Weird Afternoon: Ben King

June 24 - July 10, 2022
Overview

“All the wrong colours at the right time. A weird afternoon. An old memory friend. A romantic melody.”

 

Text by Marianna Ebersoll


 

Ben King’s new show Weird Afternoon occupies a strange place. The time between 2.00 and 5.00pm. The morning’s caffeine has left the body, the mind starts wandering, the sun has exhausted itself and is contemplating leaving the room. These hours are where Ben’s plates and sculptures spend time. Apparitions of a ghost walking home, robots towering over cityscapes, faces floating amongst wet slip. “When I was a kid that would be the time I’d be making up adventures”. The mind blurs and anything becomes possible, imagination becomes reality as day slips into night, a portal to another world. 

 

UFOs, robots and apes become repeating characters that play out new roles on different plates: threatening, caring. Nervous laughter is allowed, as children and adults often laugh through the harder moments. In one sculpture a crouching figure with a red and glaring ape’s face looks down upon a small figurine of a boy. The rough glazed ceramic texture envelops the smooth figurine; it is hard to decide whether the monkey poses as protector or threat.
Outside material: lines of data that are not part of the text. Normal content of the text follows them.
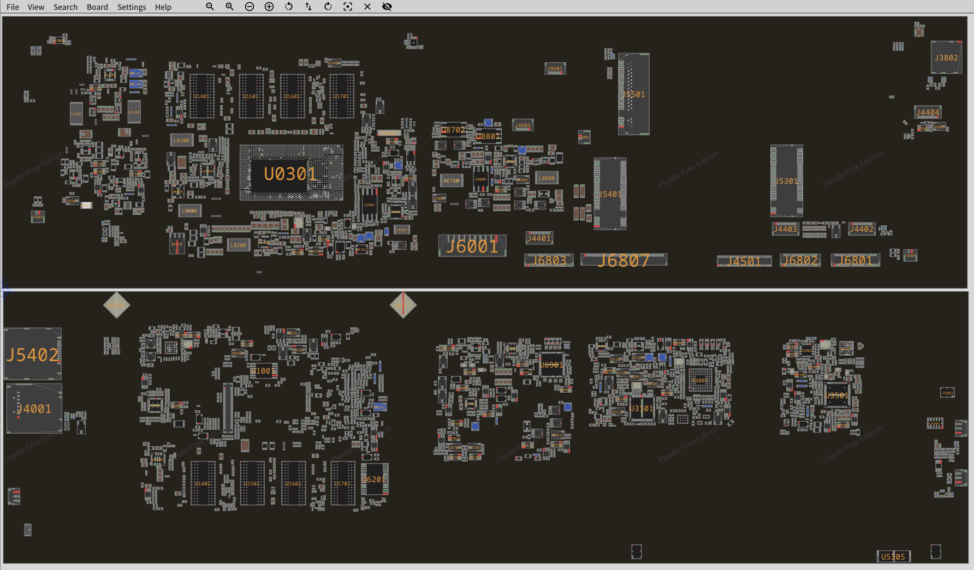The width and height of the screenshot is (974, 570).
Task: Rotate the board counter-clockwise
Action: tap(289, 7)
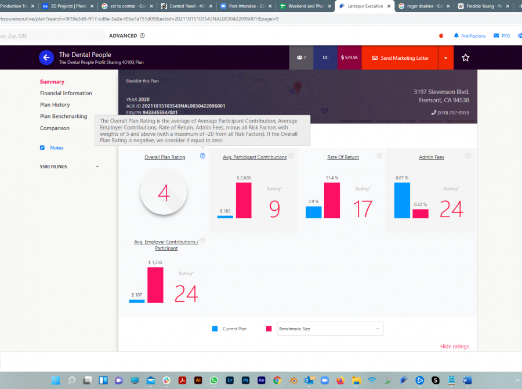Open the Financial Information section
This screenshot has width=522, height=389.
pyautogui.click(x=66, y=93)
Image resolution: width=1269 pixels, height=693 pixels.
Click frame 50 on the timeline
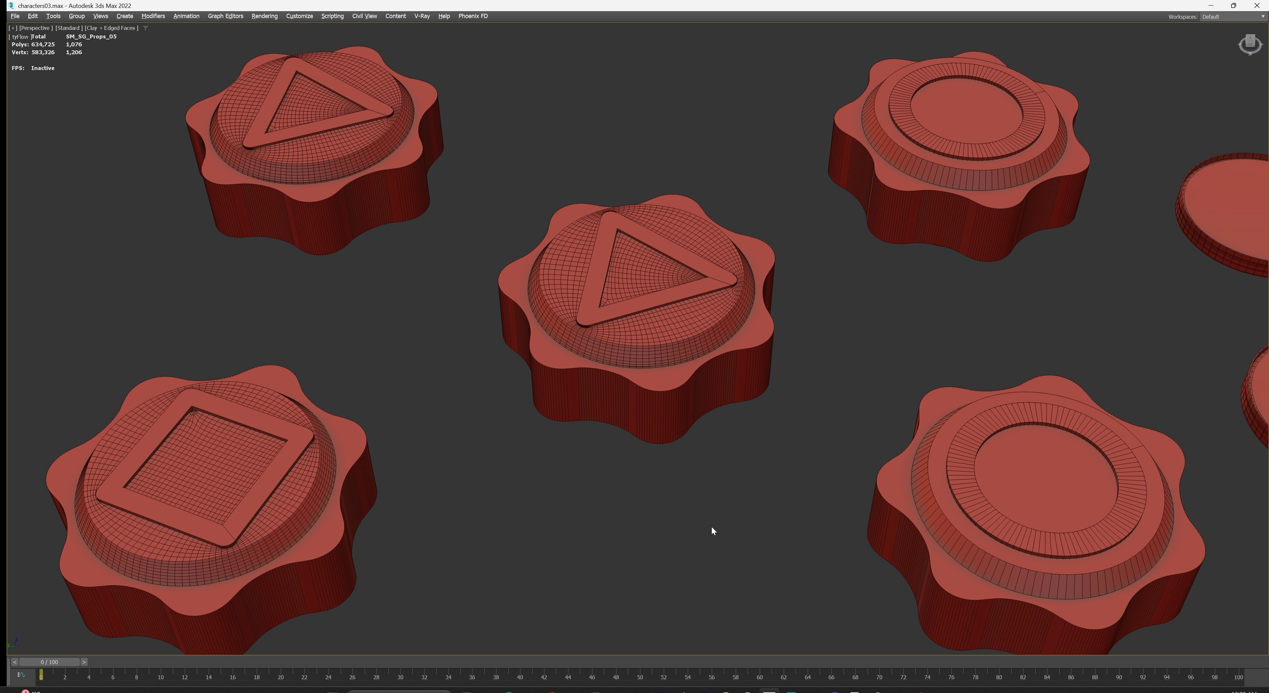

Ben offers a place to sit with both; they are all and one at the same time. 

 

In one plate, the word ‘INTROJECTION’ appears at the bottom of a scene that is a haze of different landscapes, textures and characters. The Oxford Dictionary defines the word as “the unconscious adoption of the ideas and attitudes of others”. This plate with its many layers offers a window into the confusing task of understanding the world around us, where trauma often morphs into dream. A robot stands, knife in hand, red blood pouring downwards through the glaze, a detached figure lying beneath him. The Sydney skyline is carved into an airbrushed red fog. Floating above are two embracing figures in washed cobalt, stark blue against the red blur. The layered imagery also shows Ben’s tireless approach to working and reworking his plates, usually firing them multiple times. This murderous scene is interrupted by dots of different glaze, on glaze, Egyptian paste and separately fired tiles fused to the plate with glaze. Moving your eyes across the changing ceramic surface, the beauty of the embracing figures changes to horror, changes again to laughter upon seeing an awkwardly smiling robot in the corner. This plate, after many transformations finds itself resting as a cacophony of images, voices and emotions. Through this cacophony one can see the nature of living in this ever-changing world while hauling one’s past behind you, it’s violent, sad, beautiful and funny all at once. And Centrepoint tower watches over it all. 

 

Ben’s plates and sculptures don’t hide that there are some messes one just can’t clean up and that there is beauty within that too. They are far from a traditional plate, instead are rough, holes pierced through them, strange arms extending outwards from the plates jagged circle. Reaching out, they offer a portal to another world, the in-between space, the afternoon. We are invited to sit in this afternoon sun, honouring the range of emotions that bounce off the inside of our bodies like fireworks, the good and the bad and all of it in between.